Recent research, led by Tel Aviv University’s Prof. Shai Efrati claimed on Saturday that they had managed to successfully reverse the biological aging process – using only oxygen.
Prof. Shai Efrati, together with a team from Shamir Medical Center, found that when healthy adults over the age of 64 were placed in a pressurized chamber and given pure oxygen for 90 minutes a day, five days a week for three months, not only was the aging process delayed – it was actually reversed.
Specifically, the study, which was published in the peer-reviewed journal Aging, focused on whether the process could reverse two key indicators of biological aging: the shortening of DNA telomeres and the accumulation of resultant senescent cells.
A telomere is the end of a chromosome. Telomeres are made of repetitive sequences of non-coding DNA that serve as bumpers to protect the chromosome from damage during replication. Every time replication happens, these bumpers take a hit, making them shorter and shorter.
Once the telomere reaches a certain length, the cell cannot replicate anymore, which leads to senescent cells: aging, malfunctioning cells that ultimately lead to cognitive or other age-related disabilities and even diseases, such as cancer.
Some 35 adults over the age of 64 were involved in the study and were administered hyperbaric oxygen therapy (HBOT) utilizing 100% oxygen in an environmental pressure higher than one absolute atmospheres to enhance the amount of oxygen dissolved in the body’s tissues.
Every 20 minutes, the participants were asked to remove their masks for five minutes, bringing their oxygen back to normal levels. However, during this period, researchers saw that fluctuations in the free oxygen concentration were interpreted at the cellular level as a lack of oxygen – rather than interpreting the absolute level of oxygen.
In other words, repeated intermittent hyperoxic (increased oxygen level) exposures induced many of the mediators and cellular mechanisms that are usually induced during hypoxia (decreased oxygen levels) – something Efrati explained is called the hyperoxic-hypoxic paradox.
“The oxygen fluctuation we generated is what is important,” he told The Jerusalem Post. “During this process, a state of oxygen shortage resulted, which caused cell regeneration.”
The practical ramifications include improvements in attention, information processing speed and executive functions, which normally decline with aging and about which more than 50% of people over the age of 60 express concerns.
According to the study, the changes were equivalent to how the participants’ bodies were at the cellular level 25 years earlier.
“We are not [just] slowing the decline – we are going backwards in time,” Efrati said.
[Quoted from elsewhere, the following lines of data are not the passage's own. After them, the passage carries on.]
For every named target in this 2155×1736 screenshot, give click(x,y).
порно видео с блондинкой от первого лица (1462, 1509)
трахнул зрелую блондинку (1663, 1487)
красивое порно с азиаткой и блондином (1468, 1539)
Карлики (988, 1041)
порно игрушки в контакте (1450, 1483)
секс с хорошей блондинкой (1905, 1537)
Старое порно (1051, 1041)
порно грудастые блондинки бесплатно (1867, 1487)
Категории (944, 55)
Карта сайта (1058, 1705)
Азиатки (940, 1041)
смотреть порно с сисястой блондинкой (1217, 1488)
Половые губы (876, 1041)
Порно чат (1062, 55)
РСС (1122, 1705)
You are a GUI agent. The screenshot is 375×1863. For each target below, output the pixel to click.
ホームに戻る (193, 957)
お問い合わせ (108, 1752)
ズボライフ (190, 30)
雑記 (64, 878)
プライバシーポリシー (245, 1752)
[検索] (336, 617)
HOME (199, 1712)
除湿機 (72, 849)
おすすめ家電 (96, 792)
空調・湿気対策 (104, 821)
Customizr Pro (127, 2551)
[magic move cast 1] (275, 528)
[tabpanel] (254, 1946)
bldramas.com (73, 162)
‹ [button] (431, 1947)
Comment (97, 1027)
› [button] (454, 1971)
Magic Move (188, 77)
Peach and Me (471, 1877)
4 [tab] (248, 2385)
Efrati has been studying the aging process for a decade and runs the Aviv Clinics in Florida.
This study, he said, is proof that the cellular basis for the aging process can be reversed, adding that it “gives hope and opens the door for a lot of young scientists to target aging as a reversible disease.” It could also enable doctors and scientists to find a way to monitor telomere length and develop medications that could help them grow back when needed.
Will it make people live longer?
The effect’s duration is yet to be determined in the long-term, Efrati said. But “probably yes. We know that people with shorter telomeres die earlier, so it makes sense.”
One disadvantage of the study was its limited sample size. Efrati added the experiment was conducted using a scientific, monitored HBOT chamber and people should not try this at home.
He said, “There is a lot of junk out there” claiming sacs inflated with air are hyperbaric treatments. “This is not what is being used in the studies, it is not effective – and moreover, it could be dangerous.”